Problem description: Nothing but the pictures should be left out when you copy the records exactly.

─── Data for analysis ───

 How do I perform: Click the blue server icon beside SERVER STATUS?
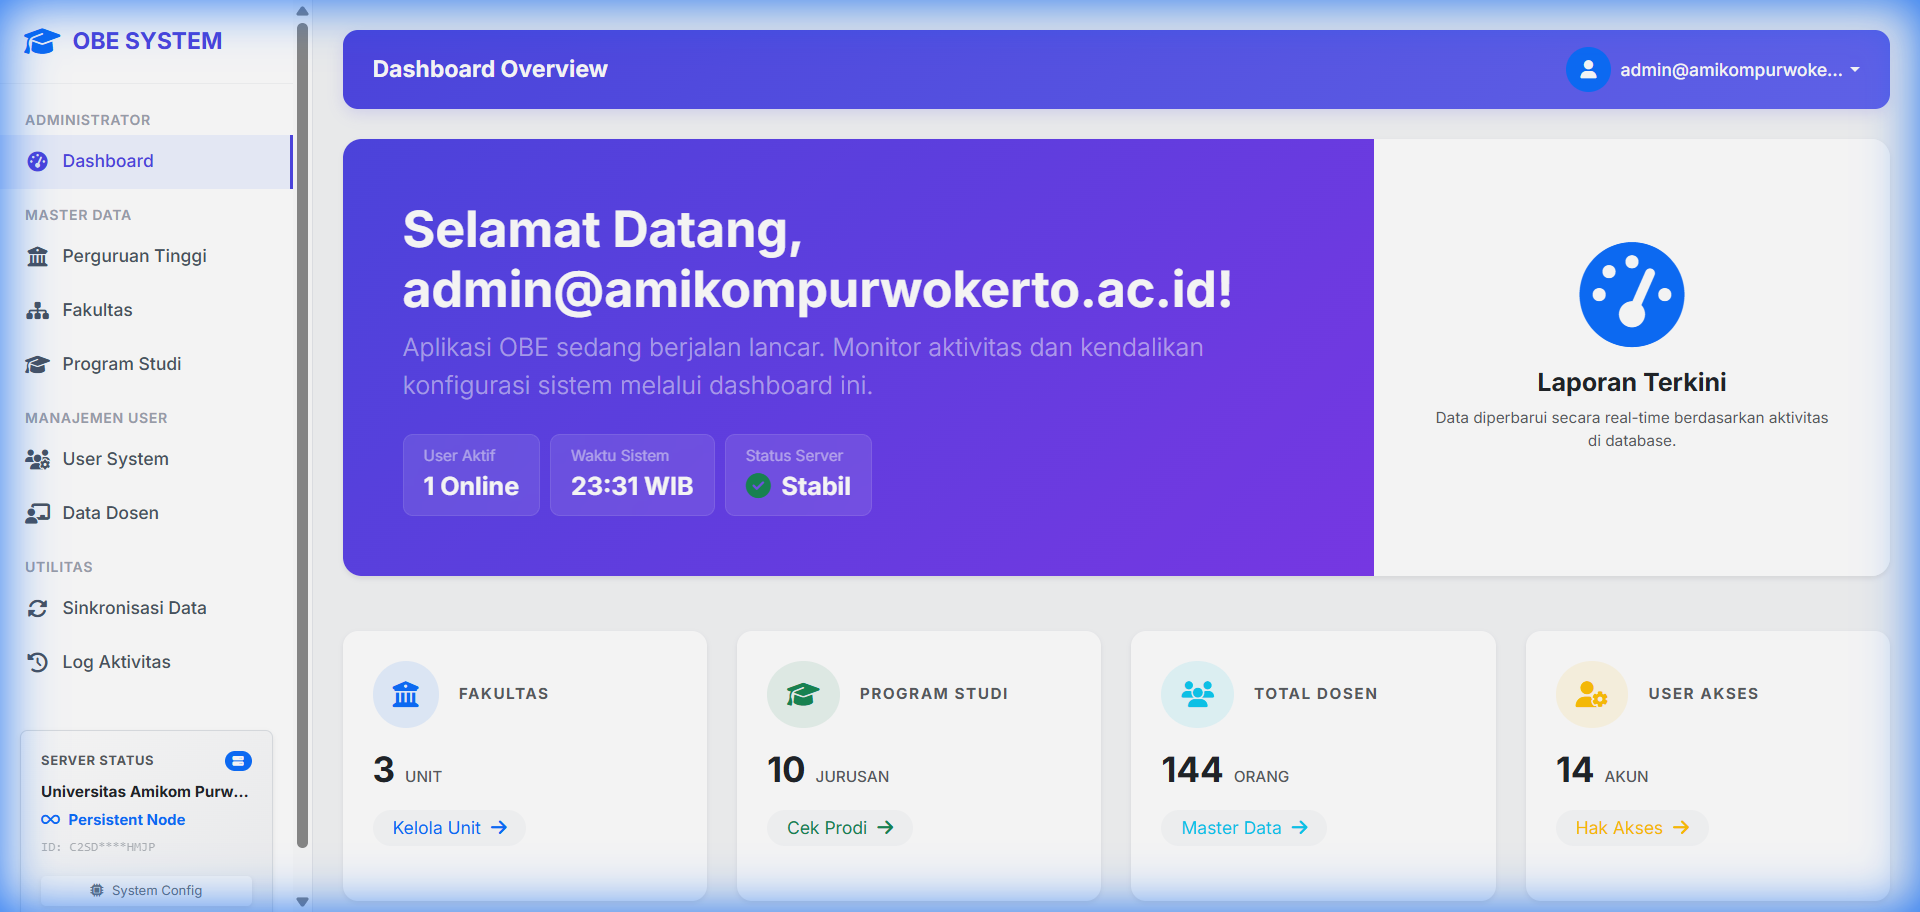[x=238, y=761]
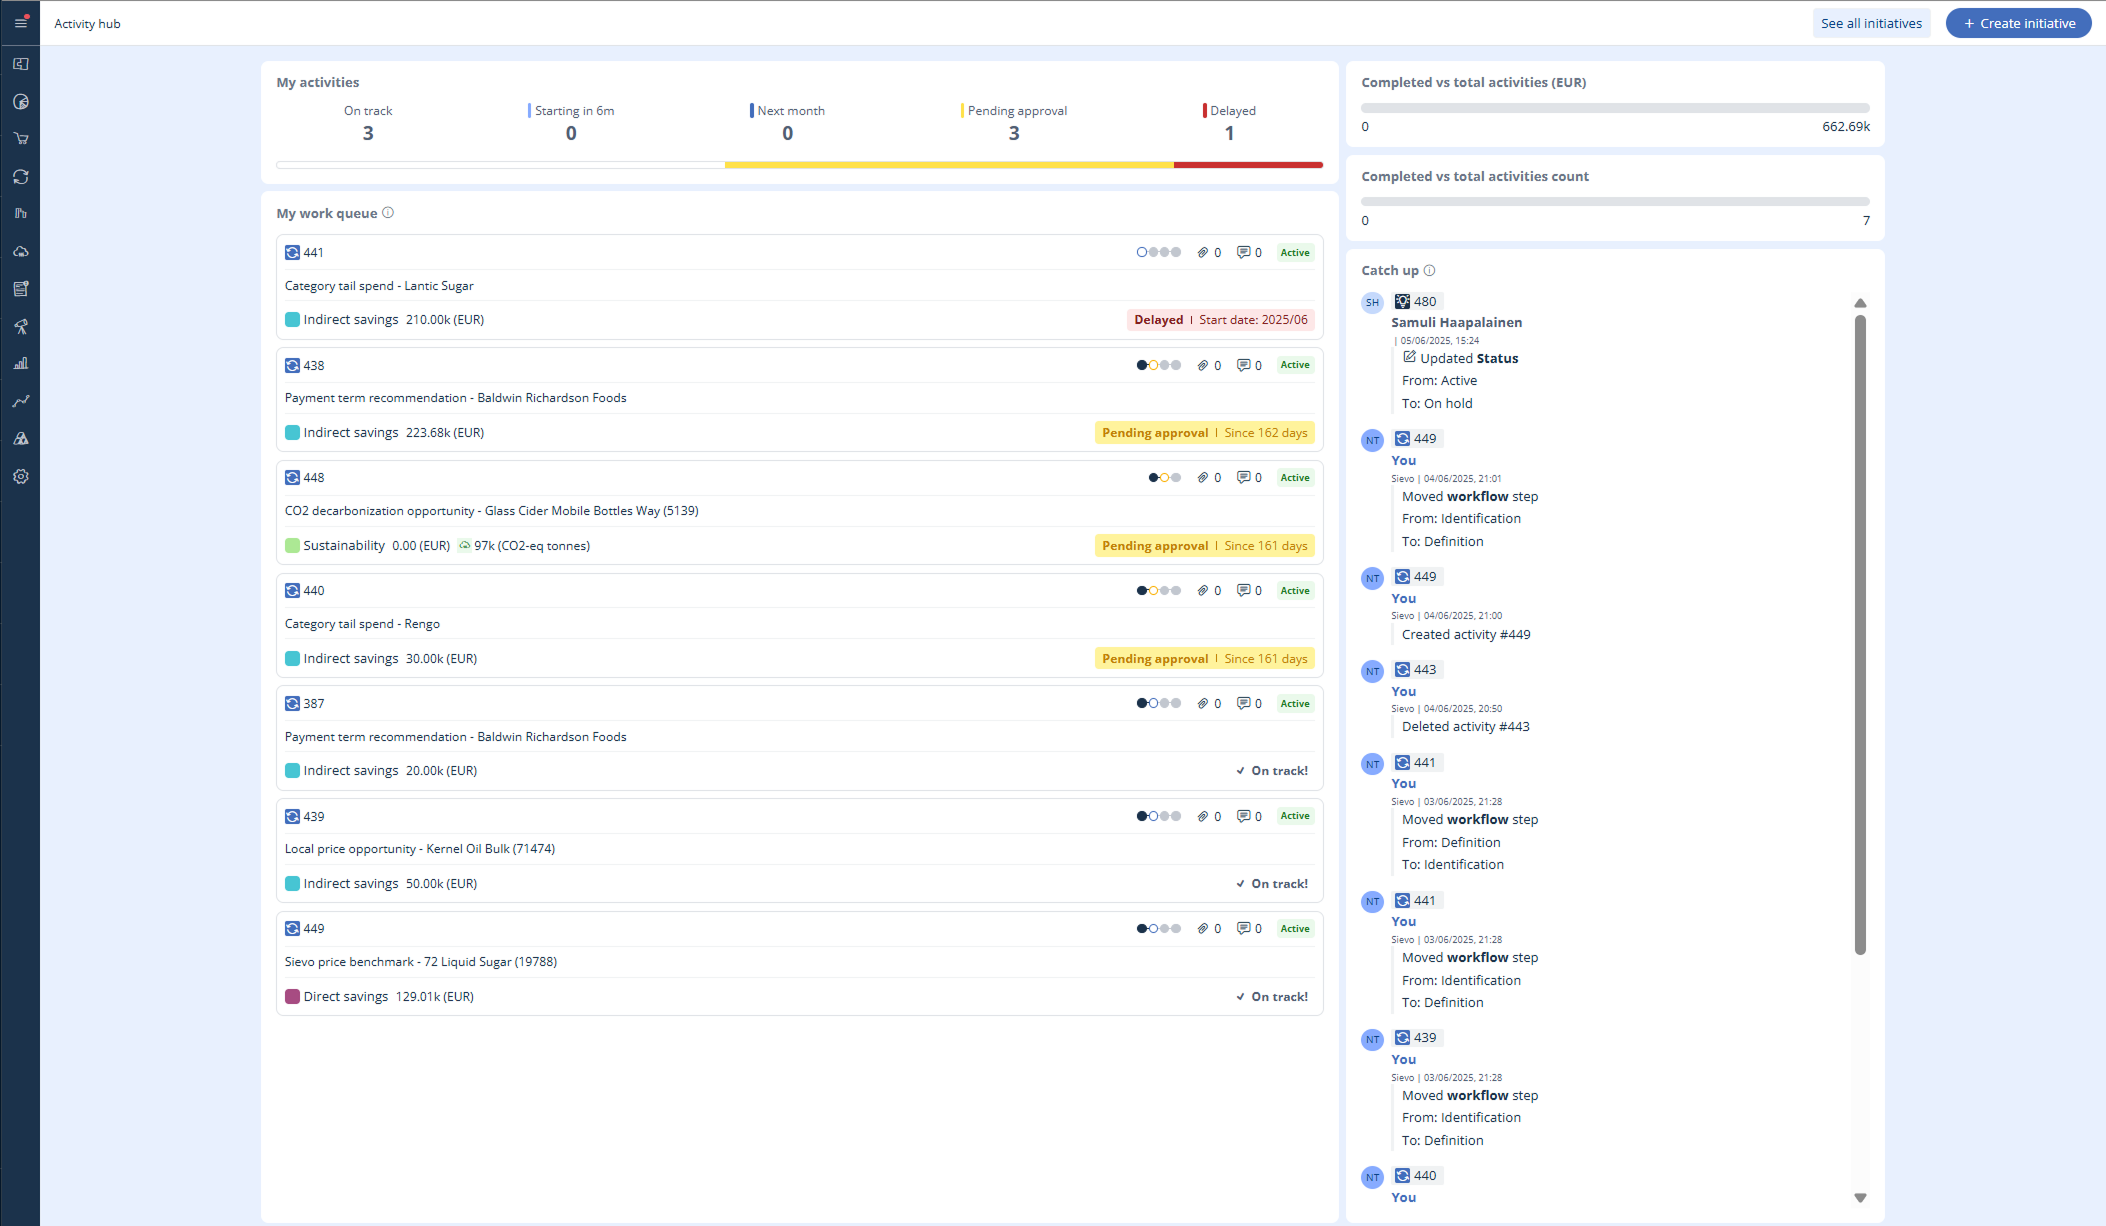Open the hamburger menu in sidebar
The height and width of the screenshot is (1226, 2106).
(x=20, y=22)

───

Response:
 How do I perform: Click the blue server icon beside SERVER STATUS?
[x=238, y=761]
Open the hamburger menu in sidebar
The height and width of the screenshot is (1226, 2106).
(x=20, y=22)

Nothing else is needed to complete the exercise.